In recent years, we as scientists have been challenged to rethink how we communicate our work, moving beyond technical language toward clarity, impact and relevance. My research focuses on how cancer affects relationships and how couples and families navigate these challenges. We can understand it because we have all been ill. All of us have someone we love and care about. We all experience loss. These are not distant or abstract experiences; they are deeply human ones. Illness, caregiving, love, intimacy and loss are universal, and they create a shared point of understanding. Part of my role and my commitment is to continue exploring how we communicate and disseminate this work in ways that are accessible and meaningful.
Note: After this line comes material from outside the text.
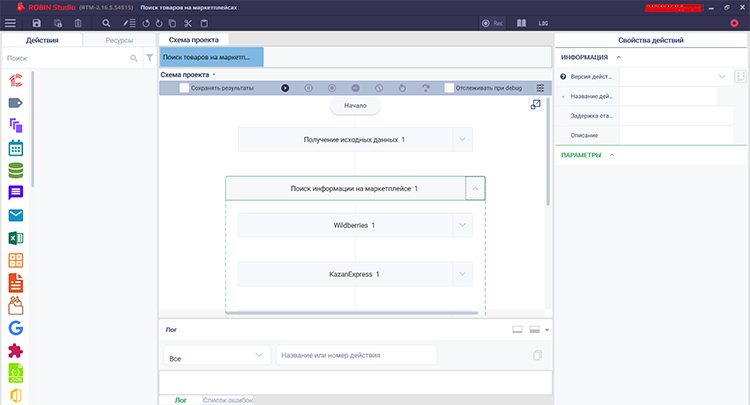Expand the Wildberries 1 block chevron

coord(462,225)
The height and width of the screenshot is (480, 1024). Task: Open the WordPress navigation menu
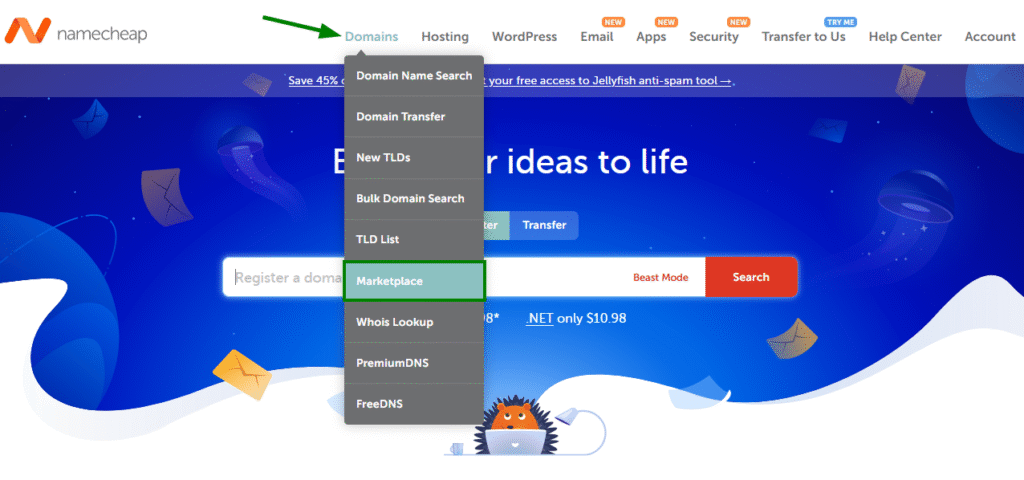click(524, 37)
What do you love about working and living in Minnesota?

Minnesota embodies a set of values that align closely with my own: collaboration, innovation and public service, particularly in healthcare and education. I am especially drawn to the University of Minnesota’s strong commitment to interdisciplinary work and community engagement, as well as the balance it offers between urban life and access to nature.

I have also found Minnesota communities to be very attentive and engaged. There is a clear awareness of how healthcare decisions shape everyday life and a willingness to engage in those conversations. That kind of civic engagement and community perspective is essential; they create the conditions for care that is not only evidence-based but also responsive, inclusive and truly person-centered.

For people outside the research or medical communities, why does this work matter?

Sexual health and intimacy are central to well-being, relationships and identity, yet they are often overlooked in healthcare. Across both my research and clinical work, clients and couples consistently describe sexual health as one of the most pervasive and persistent unmet needs in cancer care. These are deeply personal experiences of loss related to identity, connection, embodiment and how partners attempt to cope together.

This work matters because it advances care that reflects how people actually live and experience illness. It supports not only physical health, but also mental and relational well-being. When sexual health is meaningfully addressed, individuals feel seen, supported and better equipped to navigate the complexities of cancer and survivorship.

Equally important is how we communicate this work. When we describe it clearly, focusing on relationships, loss and connection, people immediately understand its relevance. It becomes evident that this is not a niche issue, but a fundamental component of comprehensive, person-centered care.